#### [Problem details]
Which lines of the listing below contain the word "magnifier"? Return them.

#### [Study material]
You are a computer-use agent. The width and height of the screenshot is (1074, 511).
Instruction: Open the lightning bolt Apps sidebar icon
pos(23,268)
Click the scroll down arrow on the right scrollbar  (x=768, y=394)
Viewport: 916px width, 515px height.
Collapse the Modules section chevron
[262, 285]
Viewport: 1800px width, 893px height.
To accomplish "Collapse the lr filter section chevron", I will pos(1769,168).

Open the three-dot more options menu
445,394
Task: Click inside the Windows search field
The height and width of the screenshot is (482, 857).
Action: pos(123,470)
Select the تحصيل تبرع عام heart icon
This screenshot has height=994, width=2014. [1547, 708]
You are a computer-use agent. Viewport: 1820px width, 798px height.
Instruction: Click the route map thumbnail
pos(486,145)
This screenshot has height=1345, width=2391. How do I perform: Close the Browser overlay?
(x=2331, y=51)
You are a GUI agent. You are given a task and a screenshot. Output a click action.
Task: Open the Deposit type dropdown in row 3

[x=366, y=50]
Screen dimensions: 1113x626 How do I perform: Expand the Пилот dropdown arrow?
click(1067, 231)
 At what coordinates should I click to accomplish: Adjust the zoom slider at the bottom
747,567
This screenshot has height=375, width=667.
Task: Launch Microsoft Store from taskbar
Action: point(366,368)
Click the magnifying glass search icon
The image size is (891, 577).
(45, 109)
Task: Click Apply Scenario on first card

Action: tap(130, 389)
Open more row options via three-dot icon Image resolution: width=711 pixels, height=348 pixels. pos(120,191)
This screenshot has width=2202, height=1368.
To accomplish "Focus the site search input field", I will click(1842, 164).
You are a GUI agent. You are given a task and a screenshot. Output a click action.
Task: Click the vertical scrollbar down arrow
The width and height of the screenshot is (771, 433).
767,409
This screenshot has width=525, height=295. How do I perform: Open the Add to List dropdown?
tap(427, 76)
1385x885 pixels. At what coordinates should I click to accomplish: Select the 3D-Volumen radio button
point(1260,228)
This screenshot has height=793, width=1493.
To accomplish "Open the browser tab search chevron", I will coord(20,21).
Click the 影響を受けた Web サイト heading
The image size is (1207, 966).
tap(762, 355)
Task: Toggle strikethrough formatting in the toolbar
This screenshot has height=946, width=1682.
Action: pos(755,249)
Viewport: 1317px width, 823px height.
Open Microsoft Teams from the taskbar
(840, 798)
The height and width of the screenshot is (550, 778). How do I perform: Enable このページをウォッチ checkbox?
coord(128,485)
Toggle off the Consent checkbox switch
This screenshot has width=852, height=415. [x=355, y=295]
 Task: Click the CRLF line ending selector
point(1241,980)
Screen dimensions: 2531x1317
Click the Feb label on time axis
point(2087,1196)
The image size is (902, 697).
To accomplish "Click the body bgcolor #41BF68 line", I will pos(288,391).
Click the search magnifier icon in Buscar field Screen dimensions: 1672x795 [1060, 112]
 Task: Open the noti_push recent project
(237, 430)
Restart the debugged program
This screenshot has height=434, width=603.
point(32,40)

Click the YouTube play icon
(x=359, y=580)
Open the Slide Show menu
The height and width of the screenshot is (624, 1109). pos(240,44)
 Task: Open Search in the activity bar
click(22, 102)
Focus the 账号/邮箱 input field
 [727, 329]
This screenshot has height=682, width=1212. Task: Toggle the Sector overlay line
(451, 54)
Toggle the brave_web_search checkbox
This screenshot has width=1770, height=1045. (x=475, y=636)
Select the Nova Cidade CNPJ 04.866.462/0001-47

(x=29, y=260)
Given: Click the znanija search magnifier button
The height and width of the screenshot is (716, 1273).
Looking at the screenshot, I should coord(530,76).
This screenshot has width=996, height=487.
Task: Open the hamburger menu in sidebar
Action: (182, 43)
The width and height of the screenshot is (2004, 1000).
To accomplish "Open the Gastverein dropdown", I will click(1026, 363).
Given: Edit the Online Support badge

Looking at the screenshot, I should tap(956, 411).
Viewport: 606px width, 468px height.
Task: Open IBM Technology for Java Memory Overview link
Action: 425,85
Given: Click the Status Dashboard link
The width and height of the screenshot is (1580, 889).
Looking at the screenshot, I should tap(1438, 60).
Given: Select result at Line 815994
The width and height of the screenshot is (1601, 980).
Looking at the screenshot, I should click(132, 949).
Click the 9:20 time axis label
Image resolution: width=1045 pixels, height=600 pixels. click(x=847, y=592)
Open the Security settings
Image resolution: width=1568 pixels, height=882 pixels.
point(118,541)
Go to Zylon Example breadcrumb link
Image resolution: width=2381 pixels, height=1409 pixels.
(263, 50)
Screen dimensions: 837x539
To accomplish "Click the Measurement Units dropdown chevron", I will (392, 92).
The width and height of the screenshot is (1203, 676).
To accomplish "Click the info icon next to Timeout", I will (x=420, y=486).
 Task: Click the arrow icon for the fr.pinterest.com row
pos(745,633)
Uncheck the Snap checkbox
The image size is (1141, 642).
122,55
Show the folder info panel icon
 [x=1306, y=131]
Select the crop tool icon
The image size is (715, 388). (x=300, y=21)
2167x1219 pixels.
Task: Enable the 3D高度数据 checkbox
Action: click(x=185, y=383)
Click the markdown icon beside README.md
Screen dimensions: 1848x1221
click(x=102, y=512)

#### [Response area]
Click the search magnifier icon in Buscar field Screen dimensions: 1672x795 [1060, 112]
Given: Click the znanija search magnifier button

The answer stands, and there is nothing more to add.